The Central Board of Secondary Education (CBSE) needs to thoroughly review the design and appropriateness of its Continuous and Comprehensive Evaluation (CCE) system, says a impact evaluation report that studied CCE’s effects on various government schools in Haryana. The report also urged the board to review teaching training and implementation of CCE.
CBSE introduced the CCE in 2009 under the Right to Education Act (RTE). It’s primary objective is to help students improve their performance by identifying learning difficulties at regular intervals. In addition, CCE also offers remedial measures for these difficulties.

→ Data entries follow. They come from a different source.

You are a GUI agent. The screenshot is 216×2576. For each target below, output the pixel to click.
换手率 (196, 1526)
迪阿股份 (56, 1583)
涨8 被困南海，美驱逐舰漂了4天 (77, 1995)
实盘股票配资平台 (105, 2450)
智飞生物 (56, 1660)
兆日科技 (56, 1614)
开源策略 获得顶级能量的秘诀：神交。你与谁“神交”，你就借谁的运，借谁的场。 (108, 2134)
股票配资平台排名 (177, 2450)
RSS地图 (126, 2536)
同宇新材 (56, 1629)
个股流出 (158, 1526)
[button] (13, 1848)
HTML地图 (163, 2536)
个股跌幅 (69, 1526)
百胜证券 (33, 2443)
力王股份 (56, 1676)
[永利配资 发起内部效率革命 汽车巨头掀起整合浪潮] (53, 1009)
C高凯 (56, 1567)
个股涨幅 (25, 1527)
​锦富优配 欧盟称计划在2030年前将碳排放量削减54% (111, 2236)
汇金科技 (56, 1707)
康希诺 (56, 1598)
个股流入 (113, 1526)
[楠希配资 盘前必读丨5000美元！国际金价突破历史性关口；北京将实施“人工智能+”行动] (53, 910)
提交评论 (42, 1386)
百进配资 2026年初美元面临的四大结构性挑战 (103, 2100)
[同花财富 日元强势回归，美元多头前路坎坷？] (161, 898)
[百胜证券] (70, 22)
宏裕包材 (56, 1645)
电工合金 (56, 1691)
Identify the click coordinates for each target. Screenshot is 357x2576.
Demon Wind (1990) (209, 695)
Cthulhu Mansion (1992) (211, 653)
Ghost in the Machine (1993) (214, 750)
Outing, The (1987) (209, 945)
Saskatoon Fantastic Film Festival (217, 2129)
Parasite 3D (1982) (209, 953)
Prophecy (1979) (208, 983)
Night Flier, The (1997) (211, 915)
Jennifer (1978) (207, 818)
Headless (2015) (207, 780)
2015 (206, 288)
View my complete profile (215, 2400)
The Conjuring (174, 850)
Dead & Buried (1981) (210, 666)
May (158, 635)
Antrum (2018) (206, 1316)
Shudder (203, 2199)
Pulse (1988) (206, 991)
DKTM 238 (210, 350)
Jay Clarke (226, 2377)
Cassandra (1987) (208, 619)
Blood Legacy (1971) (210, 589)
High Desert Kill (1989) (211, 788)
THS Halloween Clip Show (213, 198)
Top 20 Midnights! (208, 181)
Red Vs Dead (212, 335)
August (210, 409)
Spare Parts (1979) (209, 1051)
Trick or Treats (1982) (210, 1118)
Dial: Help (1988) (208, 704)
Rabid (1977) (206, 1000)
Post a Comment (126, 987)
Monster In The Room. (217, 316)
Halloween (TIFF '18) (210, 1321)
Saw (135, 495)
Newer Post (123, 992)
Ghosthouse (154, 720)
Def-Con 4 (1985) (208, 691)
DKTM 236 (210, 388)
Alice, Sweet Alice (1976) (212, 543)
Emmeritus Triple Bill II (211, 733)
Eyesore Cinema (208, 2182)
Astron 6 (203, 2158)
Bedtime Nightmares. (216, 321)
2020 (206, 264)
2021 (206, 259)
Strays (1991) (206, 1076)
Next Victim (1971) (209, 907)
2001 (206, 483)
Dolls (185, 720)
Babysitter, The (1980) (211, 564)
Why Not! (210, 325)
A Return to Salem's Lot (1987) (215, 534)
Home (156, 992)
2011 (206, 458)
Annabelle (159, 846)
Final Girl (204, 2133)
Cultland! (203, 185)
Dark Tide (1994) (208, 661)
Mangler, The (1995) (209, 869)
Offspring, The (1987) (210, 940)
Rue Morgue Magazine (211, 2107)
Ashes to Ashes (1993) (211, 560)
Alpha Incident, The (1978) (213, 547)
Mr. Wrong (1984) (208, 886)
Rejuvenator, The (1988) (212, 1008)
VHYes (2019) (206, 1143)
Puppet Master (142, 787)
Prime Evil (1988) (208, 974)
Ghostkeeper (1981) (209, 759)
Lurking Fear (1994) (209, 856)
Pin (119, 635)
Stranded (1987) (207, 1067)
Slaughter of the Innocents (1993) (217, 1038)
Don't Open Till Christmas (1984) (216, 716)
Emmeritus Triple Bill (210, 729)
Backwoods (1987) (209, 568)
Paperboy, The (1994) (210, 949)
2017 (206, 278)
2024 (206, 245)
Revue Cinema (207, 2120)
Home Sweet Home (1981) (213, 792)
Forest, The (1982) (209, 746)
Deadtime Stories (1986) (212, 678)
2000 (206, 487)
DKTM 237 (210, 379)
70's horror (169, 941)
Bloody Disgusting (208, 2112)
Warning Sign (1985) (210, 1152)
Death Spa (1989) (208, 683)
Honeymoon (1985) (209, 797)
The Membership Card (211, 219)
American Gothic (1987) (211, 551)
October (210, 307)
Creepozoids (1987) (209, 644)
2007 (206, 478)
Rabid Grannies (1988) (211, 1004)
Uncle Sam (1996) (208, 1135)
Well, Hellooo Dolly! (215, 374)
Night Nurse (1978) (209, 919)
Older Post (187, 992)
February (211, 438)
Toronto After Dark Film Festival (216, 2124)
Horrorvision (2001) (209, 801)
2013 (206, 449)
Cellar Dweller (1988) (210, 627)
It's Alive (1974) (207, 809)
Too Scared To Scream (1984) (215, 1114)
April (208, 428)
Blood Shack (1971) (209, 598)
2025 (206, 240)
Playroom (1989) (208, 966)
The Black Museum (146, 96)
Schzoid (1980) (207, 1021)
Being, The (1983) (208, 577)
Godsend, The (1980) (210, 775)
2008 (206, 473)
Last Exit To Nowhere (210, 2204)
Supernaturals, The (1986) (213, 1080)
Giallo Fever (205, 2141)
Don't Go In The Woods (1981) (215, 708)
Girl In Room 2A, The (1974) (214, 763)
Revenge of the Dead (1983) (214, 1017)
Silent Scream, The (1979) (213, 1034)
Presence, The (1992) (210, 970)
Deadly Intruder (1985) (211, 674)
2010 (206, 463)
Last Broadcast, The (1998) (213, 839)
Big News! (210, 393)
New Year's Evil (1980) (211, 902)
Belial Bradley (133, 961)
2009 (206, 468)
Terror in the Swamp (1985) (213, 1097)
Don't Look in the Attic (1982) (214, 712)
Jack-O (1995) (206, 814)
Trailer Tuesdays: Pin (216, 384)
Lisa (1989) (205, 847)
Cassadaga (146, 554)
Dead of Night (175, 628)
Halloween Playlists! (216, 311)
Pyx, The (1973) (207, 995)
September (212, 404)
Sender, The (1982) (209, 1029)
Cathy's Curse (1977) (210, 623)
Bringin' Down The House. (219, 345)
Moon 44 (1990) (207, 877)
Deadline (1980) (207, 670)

The CCE was implemented in 500 government primary and upper primary schools across Haryana. The program aimed to quantify the overall impact of CCE and NGO Pratham’s Learning Enhancement Program (LEP) that fetched teachers with the “right tools and space” to reach out to individual students based on their competency level.
“There are a variety of issues that affect the Indian education system – lack of physical, human resources and financial inputs, lack of teacher accountability, inappropriate pedagogy and curriculum, health, knowledge barriers of students and parents,” Shobhini Mukerji, Executive Director, Abdul Latif Jameel Poverty Action Lab (J-PAL), South Asia, told IANS, as reported byZee News.
“LEP on the other hand mitigates the issue of ‘teaching to the top of the class‘ by allowing for grouping of students by ability level and focusses its attention on first ensuring children attain some basic competencies,” Mukerji added.
Meanwhile, Harini Kannan, senior research manager, J-PAL South Asia, said: “The CCE programme had no significant effect on test scores for students in either primary or upper primary schools. The CCE scheme, in its current form, needs a thorough review in design and appropriateness, as well as in teacher training and implementation.”